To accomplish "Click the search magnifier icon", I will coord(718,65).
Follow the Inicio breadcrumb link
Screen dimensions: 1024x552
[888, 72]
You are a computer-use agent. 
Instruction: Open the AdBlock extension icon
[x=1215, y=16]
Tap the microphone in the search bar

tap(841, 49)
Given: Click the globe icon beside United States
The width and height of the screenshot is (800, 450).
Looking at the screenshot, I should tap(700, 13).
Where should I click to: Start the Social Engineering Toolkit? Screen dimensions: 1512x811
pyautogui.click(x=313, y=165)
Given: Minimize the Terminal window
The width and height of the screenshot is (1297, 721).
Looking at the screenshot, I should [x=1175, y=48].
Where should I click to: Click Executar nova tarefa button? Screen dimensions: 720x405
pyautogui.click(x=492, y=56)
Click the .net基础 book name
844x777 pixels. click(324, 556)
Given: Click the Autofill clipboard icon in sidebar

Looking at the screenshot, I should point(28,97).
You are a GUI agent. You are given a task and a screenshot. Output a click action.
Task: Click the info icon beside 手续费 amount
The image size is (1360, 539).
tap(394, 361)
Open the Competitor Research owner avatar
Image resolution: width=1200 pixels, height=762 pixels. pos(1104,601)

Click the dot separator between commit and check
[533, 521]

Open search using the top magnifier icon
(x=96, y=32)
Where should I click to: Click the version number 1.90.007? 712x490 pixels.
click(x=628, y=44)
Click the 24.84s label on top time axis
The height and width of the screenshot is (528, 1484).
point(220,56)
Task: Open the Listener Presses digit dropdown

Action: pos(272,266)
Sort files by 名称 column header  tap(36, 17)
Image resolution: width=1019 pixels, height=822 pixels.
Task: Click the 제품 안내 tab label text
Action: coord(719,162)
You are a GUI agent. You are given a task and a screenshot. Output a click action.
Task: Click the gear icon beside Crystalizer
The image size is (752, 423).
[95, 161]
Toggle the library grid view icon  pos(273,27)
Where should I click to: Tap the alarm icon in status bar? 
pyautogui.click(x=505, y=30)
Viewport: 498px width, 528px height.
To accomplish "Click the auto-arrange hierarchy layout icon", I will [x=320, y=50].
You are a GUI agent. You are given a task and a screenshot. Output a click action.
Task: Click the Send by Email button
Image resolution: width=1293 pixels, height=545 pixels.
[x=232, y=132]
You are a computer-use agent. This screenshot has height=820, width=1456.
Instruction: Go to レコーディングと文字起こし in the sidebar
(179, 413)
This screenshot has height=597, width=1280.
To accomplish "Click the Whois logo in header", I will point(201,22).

● ● ● ● ●

WHAT THE TASK ASKS:
Which lines of the entries above contain the string "computer"? Copy each one.

SOLUTION TO THIS PROBLEM:
You are a computer-use agent. 
You are a computer-use agent. This screenshot has height=820, width=1456.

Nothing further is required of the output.